Além da parceria óbvia com o governo estadual,
as prefeituras ofereceram, como na cidade de São Paulo,
espaço publicitário nos ônibus para a
divulgação do número; a mídia
ajudou gratuitamente a popularizá-lo. Ou seja, todas
as esferas do poder de uma comunidade se envolveram voltadas
para o mesmo foco. É natural que os resultados venham
sendo positivos.
Quem leva a sério os debates nessas eleições
e não se impressiona com as genialidades publicitárias
sabe ou deveria saber o seguinte: um dos principais atributos
de um prefeito é conseguir tecer alianças permanentes,
aumentando a eficiência de suas ações
e reduzindo desperdícios.
É impossível fazer uma boa administração
em regiões metropolitanas (que, a rigor, compõem
uma única cidade) sem um acerto permanente com as prefeituras,
atreladas às ações estaduais, federais
e comunitárias. No debate da TV Bandeirantes entre
os candidatos à Prefeitura de São Paulo, na
quinta-feira, nada se falou sobre esse tipo óbvio de
solução.
O que se fez de mais consistente na gestão de Marta
Suplicy, por exemplo, foram as ações que integram
vários níveis de poder, como os programas de
renda mínima e a recuperação do centro
da cidade. Duvido que, seja qual for o prefeito eleito, se
venha a alterar esse tipo de ação coordenada.
Por isso digo que a melhor idéia nessa sucessão,
até agora, veio do ex-prefeito e ministro da Fazenda,
Antônio Palocci, para quem deveria existir, pelo menos
nas grandes cidades, um comitê formado por representantes
dos governos federal, estadual e municipal. Todos os investimentos
e programas seriam combinados nesses comitês.
Se não forem montadas as redes, é melhor criar
outro tipo de linha direta -apenas para denunciar o desperdício
de recursos públicos.
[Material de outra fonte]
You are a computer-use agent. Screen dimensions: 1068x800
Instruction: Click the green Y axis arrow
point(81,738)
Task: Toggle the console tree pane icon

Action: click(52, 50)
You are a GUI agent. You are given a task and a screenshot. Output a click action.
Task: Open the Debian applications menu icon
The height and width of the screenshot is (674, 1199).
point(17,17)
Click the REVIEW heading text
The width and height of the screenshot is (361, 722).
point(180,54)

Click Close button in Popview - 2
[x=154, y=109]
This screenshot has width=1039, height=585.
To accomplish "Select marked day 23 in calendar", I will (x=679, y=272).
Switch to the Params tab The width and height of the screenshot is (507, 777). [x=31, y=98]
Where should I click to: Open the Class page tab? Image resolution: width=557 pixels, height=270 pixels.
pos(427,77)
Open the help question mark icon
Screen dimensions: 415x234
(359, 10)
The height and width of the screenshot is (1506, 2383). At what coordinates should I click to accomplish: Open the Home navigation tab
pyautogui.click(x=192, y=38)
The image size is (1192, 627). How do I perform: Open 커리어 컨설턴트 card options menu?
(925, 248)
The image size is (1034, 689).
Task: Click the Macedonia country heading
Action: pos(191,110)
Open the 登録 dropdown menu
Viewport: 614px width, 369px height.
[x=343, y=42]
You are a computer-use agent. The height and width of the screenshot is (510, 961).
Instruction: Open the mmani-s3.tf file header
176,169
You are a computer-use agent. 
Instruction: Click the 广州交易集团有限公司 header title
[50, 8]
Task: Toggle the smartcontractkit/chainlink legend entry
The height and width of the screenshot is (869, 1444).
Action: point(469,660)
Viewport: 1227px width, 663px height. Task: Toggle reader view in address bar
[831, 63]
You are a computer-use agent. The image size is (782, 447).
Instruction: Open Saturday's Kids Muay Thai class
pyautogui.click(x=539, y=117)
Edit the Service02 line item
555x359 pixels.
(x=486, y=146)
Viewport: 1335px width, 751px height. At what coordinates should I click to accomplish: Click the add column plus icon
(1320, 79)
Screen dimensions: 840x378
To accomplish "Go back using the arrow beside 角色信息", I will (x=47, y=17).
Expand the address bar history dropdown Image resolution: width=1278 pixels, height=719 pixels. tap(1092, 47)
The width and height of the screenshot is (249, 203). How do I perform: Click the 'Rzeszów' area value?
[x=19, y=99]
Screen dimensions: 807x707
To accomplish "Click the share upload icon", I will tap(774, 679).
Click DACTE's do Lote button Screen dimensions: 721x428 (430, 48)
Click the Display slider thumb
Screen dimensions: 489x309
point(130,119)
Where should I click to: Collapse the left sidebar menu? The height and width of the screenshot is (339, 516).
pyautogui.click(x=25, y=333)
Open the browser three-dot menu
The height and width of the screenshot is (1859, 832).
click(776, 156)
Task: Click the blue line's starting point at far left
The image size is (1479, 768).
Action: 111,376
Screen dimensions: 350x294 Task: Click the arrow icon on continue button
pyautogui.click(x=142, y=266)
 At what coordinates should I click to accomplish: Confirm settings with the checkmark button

O problema é esta ficar
congestionada -e não funcionar, virando ela própria
um exemplo de desperdício.
PS - Quem está preocupado com a questão da
violência deve ficar atento a números prestes
a serem publicados sobre uma experiência operada em
Diadema, acompanhada por renomados pesquisadores da Universidade
Federal de São Paulo. Lá, nestes últimos
dois anos, foram feitas investidas contra os bares, limitando
seu funcionamento de noite. A taxa de homicídios teve
notável queda. "É uma das mais importantes
experiências realizadas no Brasil, que mostra como reduzir
a violência. Por isso está tendo acompanhamento
mundial", diz o psiquiatra Ronaldo Laranjeira, coordenador
da Unidade de Álcool e Droga da Universidade Federal
de São Paulo.
Coluna originalmente publicada na
Folha de S.Paulo, na editoria Cotidiano.